Friday April 4th – Sunday April 6th 2014
Last weekend I went to the Marine Diving Fair in Tokyo’s Ikebukuro district to hear the latest from the largest scuba diving exhibition in Japan. It features dive centres from other countries (mainly Asia) and is a great opportunity to find out more about possible dive sites, holiday destinations, pick up some dive gear in a sale or listen to short talks about underwater photography or dive-related medical issues.
Upon entering the venue I could feel the tension and excitement building among the many visitors and those who had come to represent their dive school or resort. Today was the culmination of months of preparation. For the visitors, it was an opportunity to learn more, establish contact with the dive schools and decide on their next diving destination. For the dive schools it was a chance to gain some new customers and present their services, goods and special offers.
First up, following on from last year, I spoke to Hiroshi Sato (with me in the above photo) who established Sanriku Volunteer Divers, a volunteer group that’s been diving almost every day clearing up areas affected by the March 2011 earthquake and tsunami. Hiroshi gave me his insight on how things are going:
Bonnie: How much of an increase has there been in the number of volunteers?
Hiroshi: We now have about 3,000, mainly from Japan and abroad such as the Maldives, Thailand and the US. Foreign volunteers learn about us through Facebook and stay about one week. Japanese volunteers tend to come from regions that have also experienced disasters such as Hiroshima (atom bomb) and Kobe (Great Hanshin Earthquake).
Bonnie: What is the sea like today compared to 3 years ago?
Hiroshi: Most large debris has been removed but smaller items still remain and there is always a lot to do. Some fisheries-related organizations have strict rules so it can be harder to clean some areas than others but on the whole work is progressing. As for marine life, visibility is excellent and you can see scallops, lumpfish, fat greenlings, eel grass and sea squirts.
Bonnie: What kind of activities are you doing now?
Hiroshi: As well as our regular diving, we help cultivate scallops, oysters, sea squirts and seaweed and conduct underwater surveys. There are tasks to do on land such as clearing debris and sorting anything we find underwater. We visit primary and junior high schools and use photographs to tell pupils about our activities and the condition of the sea. Some schools in the affected areas now have classes on reconstruction. For adults, we hold seminars but there are also short talks in stations or department stores in big cities such as Tokyo and Osaka, and photo exhibitions.
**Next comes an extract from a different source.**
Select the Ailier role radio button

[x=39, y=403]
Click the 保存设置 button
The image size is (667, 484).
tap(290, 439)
Bonnie: Please tell me about your aims for this year and what the group will be doing.
Hiroshi: We want to widen the areas we work in and reach places that have not been entered into yet. We want to continue our record-keeping and tell people about our activities, but always with a feeling of gratitude. It’s important to always thank those who have expressed interest and are coming to help.
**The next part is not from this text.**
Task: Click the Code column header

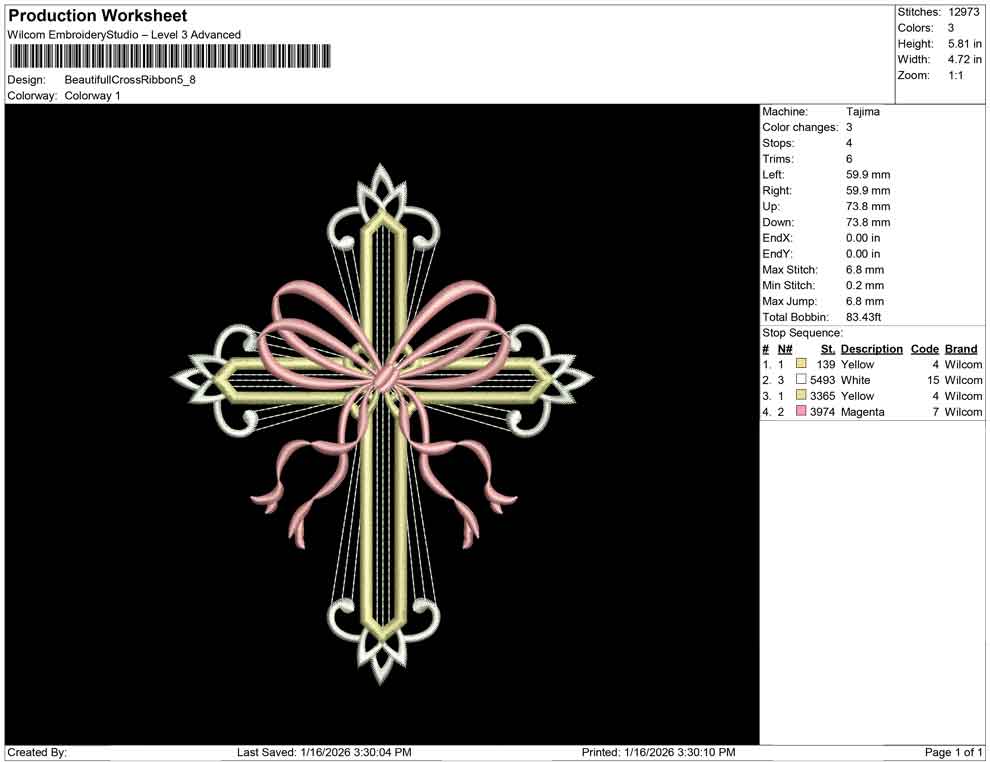Action: 925,348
Bonnie: What’s been the most memorable thing for you during your work?
Hiroshi: I would say the bond that has been formed between the divers and fishermen. They get on extremely well. The fishermen say they went through a lot during the disaster but there have also been happy times. By this they mean the number of people who have come from all over Japan and indeed elsewhere in the world, to help get things back on track.
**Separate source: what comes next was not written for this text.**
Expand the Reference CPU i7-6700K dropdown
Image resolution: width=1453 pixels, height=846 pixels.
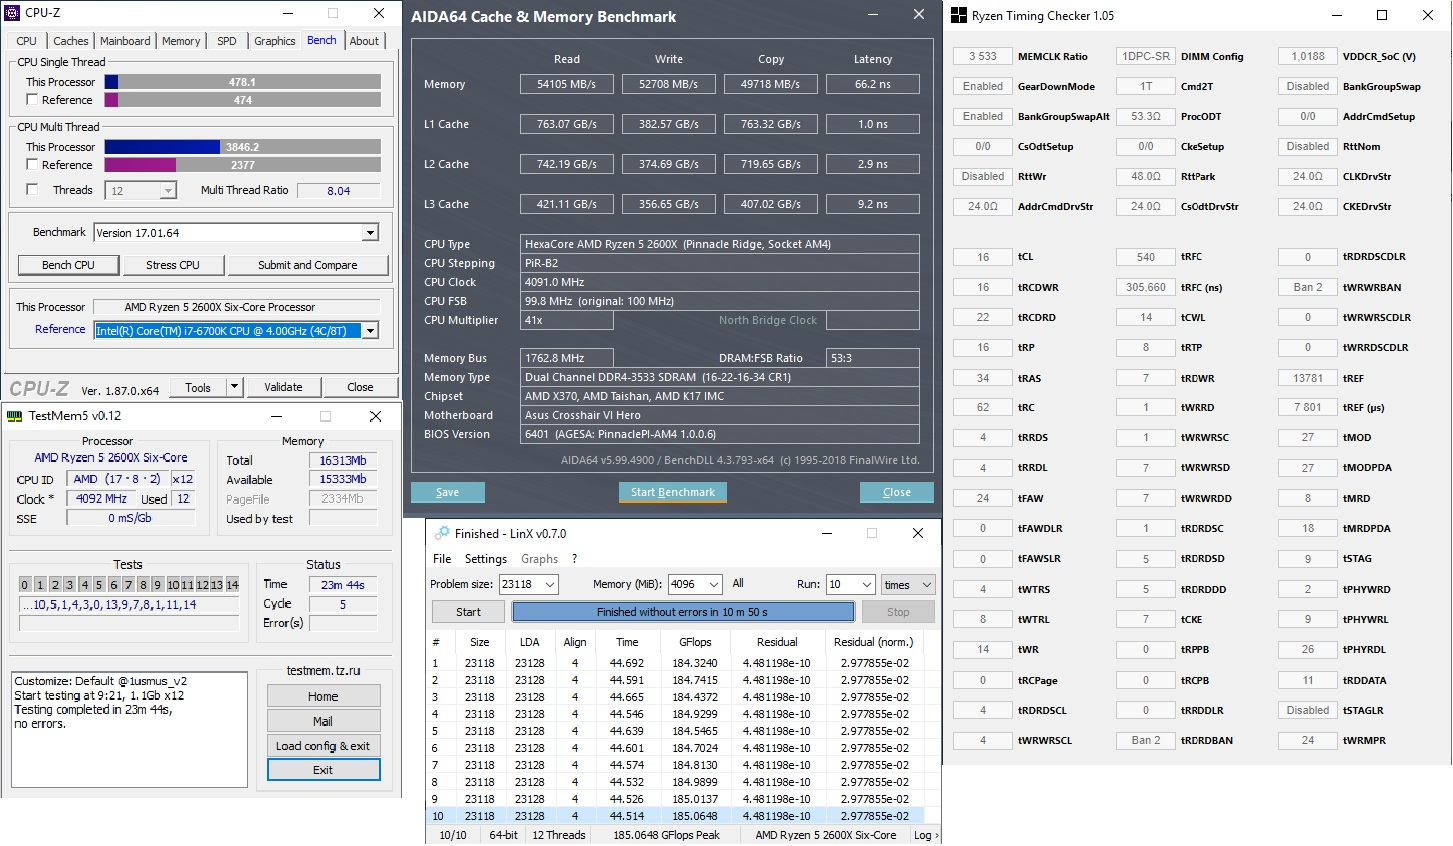click(370, 331)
I was impressed with just how far this group has come since March 2011. Below are some shots taken recently by Hiroshi, showing what’s down below in the affected areas:
Heading towards more sounds of laughter and talking, I met a dive school based on a tiny little island called Notojima off the Noto Peninsula on the Japan Sea Coast, another stretch of water in Japan that seems to be an upcoming hotbed of diving activity. Notojima is famous for its aquarium which has about 500 species and over 40,000 sea creatures from all over Japan including ones that inhabit the Noto Peninsula Coast. Compared to the Pacific, the water here is colder and fresher but is home to rich seaweed, kelp forests and a range of less tropical marine life. Divers can also enjoy dolphin swims and fun dives during the winter as well. Information was also available on another place further up the coast from Noto – Sado Island, where the best time of year to dive is said to be September and October because of the visibility (20m range) and sea temperature (about 22-23C). Sea slug fans will apparently be very satisfied, while groups of Kobudai, or the Asian Sheepshead Wrasse, are often spotted as well. An extraordinary pinkish-grey fish with large swelling-like protrusions on the ‘forehead’ and ‘chin,’ it is said to be extremely friendly and often swims close to divers. Right now I don’t often hear about diving along the Japan Sea Coast but judging by the number of people at each booth this area will undoubtedly become more well known. For those wanting warmer destinations, several schools from the Ogasawara Islands were out in force and now that Ogasawara is a World Heritage Site, there’s likely to be even more diving there in future.